L'auteur dresse un panorama synthétique et complet des liens complexes que nous entretenons avec Le travail.

Ce livre s’intéresse à sa naissance en tant que phénomène économique et social et souligne le lien historique existant entre Le travail et les rapports d’exploitation, depuis le Néolithique et l’apparition des premières cités jusqu’à nos jours.

Alors que la centralité de la valeur travail règne, nos sociétés sont incapables de fournir un emploi décent et qui fait sens à celles et ceux qui le demandent. C’est donc le contrat social hérité du fordisme, qui a conduit au développement des classes moyennes, qui est en train de s’écrouler.

Pour écrire un nouveau chapitre de son histoire, il nous faut réinventer Le travail afin qu’il ne reste pas un instrument de domination aux mains du néolibéralisme.

S’inspirant des travaux de Jacques Ellul sur Le travail, ce livre poursuit sa réflexion par une approche historique et économique du phénomène idéologique du travail en lien avec le développement des sociétés capitalistes. Il démontre ensuite comment l’idéologie de la consommation s’est ajoutée à celle du travail afin de lui permettre de survivre dans un monde où le chômage structurel de masse devient la norme.

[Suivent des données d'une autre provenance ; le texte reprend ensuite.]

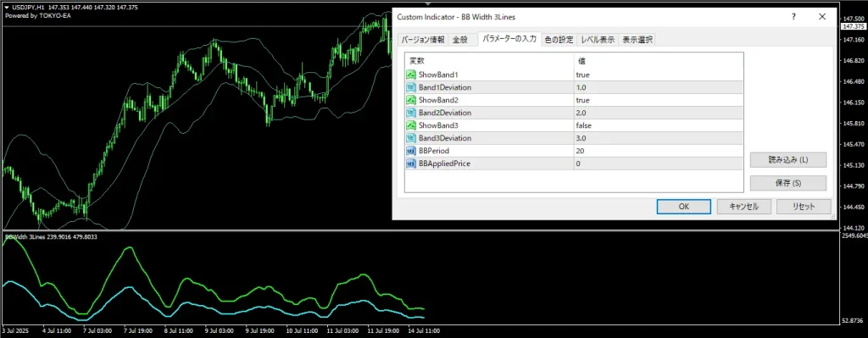Click the Band1Deviation variable icon

click(x=411, y=87)
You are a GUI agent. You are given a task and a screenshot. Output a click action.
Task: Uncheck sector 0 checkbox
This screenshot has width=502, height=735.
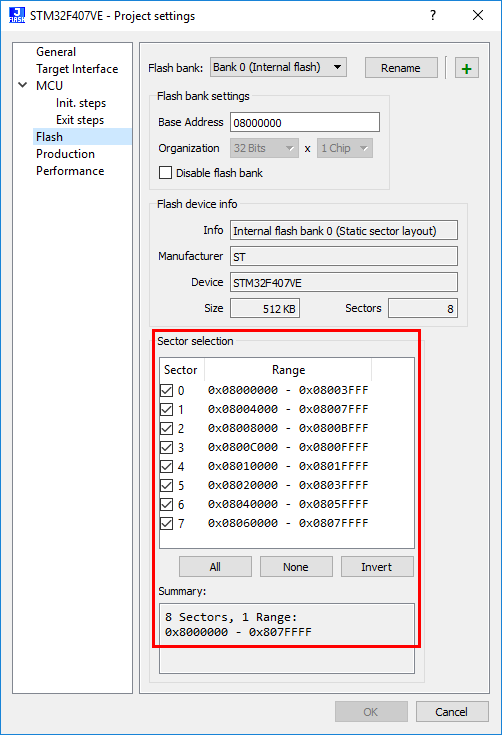[x=166, y=390]
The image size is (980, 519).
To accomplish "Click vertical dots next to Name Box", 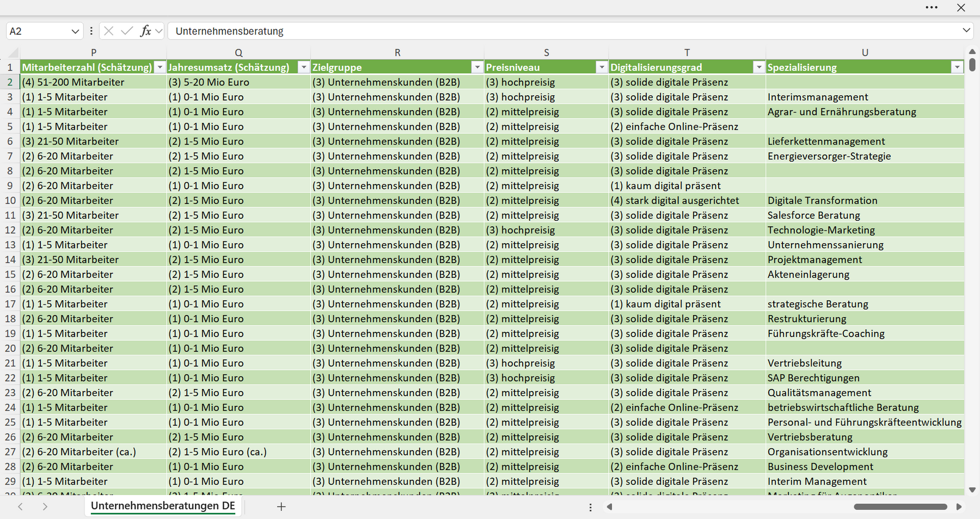I will tap(91, 31).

Un ouvrage passionnant qui revisite la valeur travail et lui confère une nouvelle dimension.

EXTRAIT

Cet essai doit beaucoup aux travaux de Jacques Ellul sur Le travail en tant que phénomène idéologique.
Le questionnement original d’Ellul, qui fut l’un des principaux critiques et théoriciens de la société technologique industrielle et un précurseur du mouvement que l’on nomme aujourd’hui Décroissance, est ici complété par une approche historique du phénomène idéologique du travail en lien avec le développement du capitalisme et des rapports hiérarchiques d’exploitation. Le travail, dans nos sociétés contemporaines, se caractérise en effet par l’enrôlement des salariés au sein d’un dispositif coercitif.

À PROPOS DE L'AUTEUR

Guillaume Borel est documentaliste et collabore à plusieurs médias indépendants d'information sur Internet comme arretsurinfo.ch, ou le site les-crises.fr. En plus de ses recherches sur l’histoire du travail, il s’intéresse particulièrement au phénomène de la propagande médiatique.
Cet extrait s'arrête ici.